You may have noticed an invasion of sorts over the past few years in your neighborhood. The first sightings near my house were simple boxes on stilts, with plexiglass doors. But then came more intricate versions shaped like tiny houses with roofs and paint-jobs to match the homes of their creators. And they were all filled with books!
Wow, that is so cool! I thought after seeing the first one. And then wondered, What the heck is going on? after several more sprouted up around our town. I soon learned: the Little Free Library movement had come to Santa Cruz.
This “take a book, leave a book” organization had its beginnings in 2009, when Todd Bol—as a tribute to his teacher-mother who loved to read—built a model of a one-room schoolhouse and set it on stilts in his front yard in Wisconsin. He filled the box with books and invited his friends and neighbors to partake of this little library.
the original schoolhouse little library
The concept proved wildly popular, and before long a non-profit was formed with the name “Little Free Library.” There are now some 75,000 Little Free Library book-sharing boxes in 88 countries across the globe (many more, if you count those who haven’t registered theirs with the organization).
Inspired by the movement, my wife decided to put a little library up in front of our house a couple of years ago. Ever crafty, Robin constructed a box with different height shelves (for pocket fiction, trade and hardback fiction, non-fiction, and magazines), a clear plastic door with magnetic and clasp latches, and an asphalt shingle roof and salmon-colored paint to match our house.
isn’t it adorable?
The little library has been a bit hit in our neighborhood and in general, people are good about keeping it neat and replacing the books they take with others.
But there are, alas, always folks who don’t play by the rules. Sometimes we awake to find the box nearly cleared out, and there have been times when someone has cherry-picked the library to take all the readily re-sellable books. As a result, Robin was forced to have a stamp made, which she now employs before putting out certain “quality” books.
And the little library does attract its share of….interesting visitors. A few weeks ago, my niece was staying the night in the room at the front of our house and was woken at about three a.m. by loud voices out on the sidewalk. Two women were jabbering about the merits of the various books in the box (they must have been using the flashlight app on their phone) and, according to my niece, sounded quite intoxicated. When after fifteen minutes they moved from discussing the books to their relationship problems, my niece finally got up, went outside, and asked them to please quiet down.
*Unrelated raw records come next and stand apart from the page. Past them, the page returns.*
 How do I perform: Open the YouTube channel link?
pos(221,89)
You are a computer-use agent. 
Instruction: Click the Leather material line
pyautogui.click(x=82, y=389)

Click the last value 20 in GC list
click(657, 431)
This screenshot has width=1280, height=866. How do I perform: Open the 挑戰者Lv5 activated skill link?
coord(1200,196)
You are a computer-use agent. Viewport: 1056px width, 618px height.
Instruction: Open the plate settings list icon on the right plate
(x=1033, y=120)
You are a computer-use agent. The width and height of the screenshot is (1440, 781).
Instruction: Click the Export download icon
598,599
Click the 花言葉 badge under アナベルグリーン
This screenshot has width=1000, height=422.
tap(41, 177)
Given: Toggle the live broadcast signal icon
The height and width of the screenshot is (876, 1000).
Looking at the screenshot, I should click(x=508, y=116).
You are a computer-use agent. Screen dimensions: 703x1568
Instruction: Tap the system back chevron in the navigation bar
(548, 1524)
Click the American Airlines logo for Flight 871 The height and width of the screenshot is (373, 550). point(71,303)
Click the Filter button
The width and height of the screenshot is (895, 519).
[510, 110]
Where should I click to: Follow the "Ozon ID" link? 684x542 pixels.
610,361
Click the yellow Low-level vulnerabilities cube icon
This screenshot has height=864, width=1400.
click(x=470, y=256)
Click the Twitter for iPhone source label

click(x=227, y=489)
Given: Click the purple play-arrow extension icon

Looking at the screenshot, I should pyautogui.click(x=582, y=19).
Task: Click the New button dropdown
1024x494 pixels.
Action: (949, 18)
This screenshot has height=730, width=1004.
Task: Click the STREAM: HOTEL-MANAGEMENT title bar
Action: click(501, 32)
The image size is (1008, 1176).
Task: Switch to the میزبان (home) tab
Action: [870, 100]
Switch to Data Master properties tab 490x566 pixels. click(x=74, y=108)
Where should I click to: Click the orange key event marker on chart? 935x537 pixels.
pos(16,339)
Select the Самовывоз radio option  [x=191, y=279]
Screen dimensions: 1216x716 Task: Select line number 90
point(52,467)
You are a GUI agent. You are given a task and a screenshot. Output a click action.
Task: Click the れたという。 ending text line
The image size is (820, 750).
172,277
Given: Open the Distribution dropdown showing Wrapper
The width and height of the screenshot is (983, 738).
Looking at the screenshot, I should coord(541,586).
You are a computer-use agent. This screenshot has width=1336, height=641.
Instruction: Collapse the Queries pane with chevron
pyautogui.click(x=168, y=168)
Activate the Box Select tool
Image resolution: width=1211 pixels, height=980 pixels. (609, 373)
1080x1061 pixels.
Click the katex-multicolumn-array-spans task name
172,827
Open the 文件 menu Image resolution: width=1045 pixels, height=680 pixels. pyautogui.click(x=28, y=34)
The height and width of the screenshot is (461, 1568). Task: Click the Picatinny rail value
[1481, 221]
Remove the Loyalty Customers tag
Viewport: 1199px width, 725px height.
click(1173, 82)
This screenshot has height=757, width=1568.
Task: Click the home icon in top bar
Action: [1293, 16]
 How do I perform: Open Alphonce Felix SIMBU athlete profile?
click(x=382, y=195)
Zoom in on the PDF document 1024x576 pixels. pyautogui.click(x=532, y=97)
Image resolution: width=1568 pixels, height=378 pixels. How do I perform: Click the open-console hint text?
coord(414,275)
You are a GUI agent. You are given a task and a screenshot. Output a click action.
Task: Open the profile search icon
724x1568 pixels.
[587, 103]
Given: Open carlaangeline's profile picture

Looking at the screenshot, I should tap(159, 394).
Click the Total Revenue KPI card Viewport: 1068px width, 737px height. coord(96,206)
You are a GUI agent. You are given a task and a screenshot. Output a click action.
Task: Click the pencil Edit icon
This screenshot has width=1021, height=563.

It’s also a lot of work, constantly neatening up the box, making sure it’s securely closed, restocking it, and organizing and storing the bags of books good-hearted souls occasionally leave on our doorstep. But the effort is well worth it (especially since Robin does the lion’s share). Not only have we met a variety of new neighbors because of the box, but the knowledge that we’re bringing books to those that might not otherwise have access to them is a wonderful thing.
As stated on their website, the Little Free Library movement is something that “inspires a love of reading, builds community, and sparks creativity by fostering neighborhood book exchanges around the world.” What’s not to like?
Readers, do any of you host a Little Free Library? Are there any in your neighborhood and if so, do you make use of them?